TASK MATERIAL:
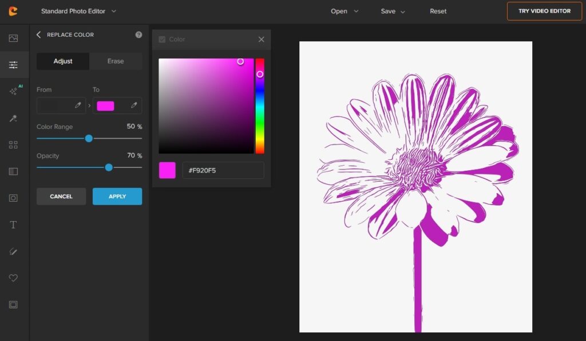Open the Text tool in sidebar
Viewport: 586px width, 341px height.
tap(13, 224)
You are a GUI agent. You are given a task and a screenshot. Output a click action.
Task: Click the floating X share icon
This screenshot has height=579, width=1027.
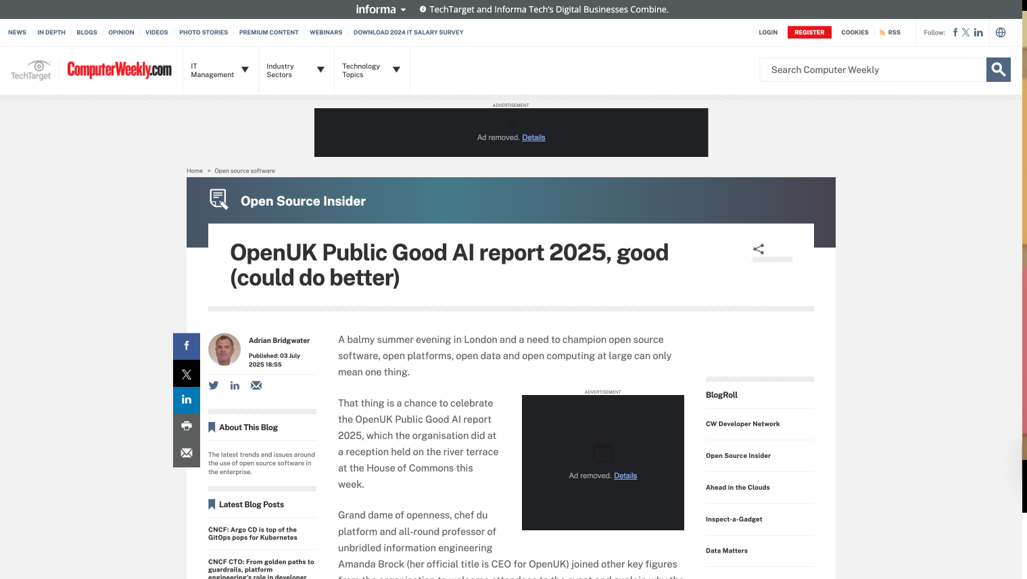click(187, 373)
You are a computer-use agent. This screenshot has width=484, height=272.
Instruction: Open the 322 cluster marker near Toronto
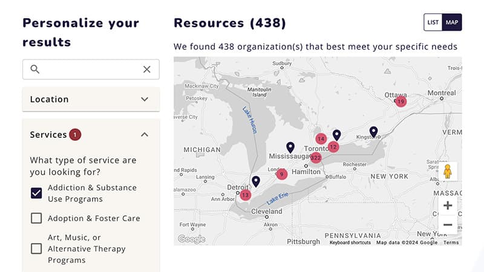point(315,158)
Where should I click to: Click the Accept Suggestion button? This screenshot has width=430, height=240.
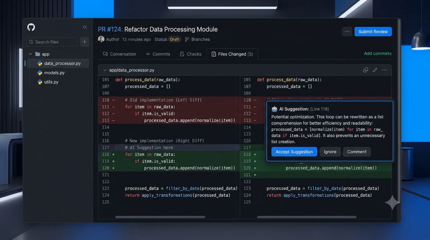(294, 152)
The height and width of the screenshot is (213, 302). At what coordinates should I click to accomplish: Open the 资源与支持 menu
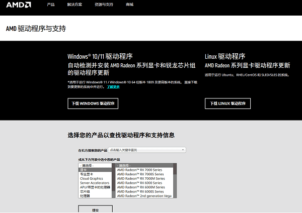click(x=105, y=5)
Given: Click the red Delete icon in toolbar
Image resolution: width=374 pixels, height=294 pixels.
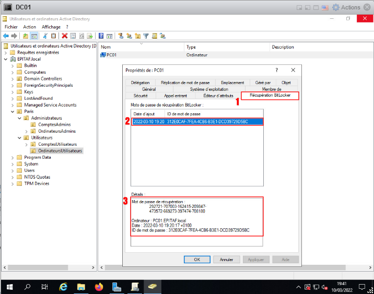Looking at the screenshot, I should pyautogui.click(x=65, y=36).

WHAT IS EXPECTED: Take the line that contains "This screenshot has height=579, width=1027." and every line after it down to the last line of the entries above, and output them exactly, with nothing else and no pictures.

RESPONSE TO THIS EXERCISE:
This screenshot has height=579, width=1027.
click(187, 373)
You are a computer-use agent. This screenshot has width=484, height=272.
Instruction: Open the 322 cluster marker near Toronto
point(315,158)
Where should I click to: Click the Accept Suggestion button? This screenshot has width=430, height=240.
(294, 152)
The height and width of the screenshot is (213, 302). At what coordinates should I click to accomplish: Open the 资源与支持 menu
click(x=105, y=5)
Given: Click the red Delete icon in toolbar
Image resolution: width=374 pixels, height=294 pixels.
Looking at the screenshot, I should pyautogui.click(x=65, y=36).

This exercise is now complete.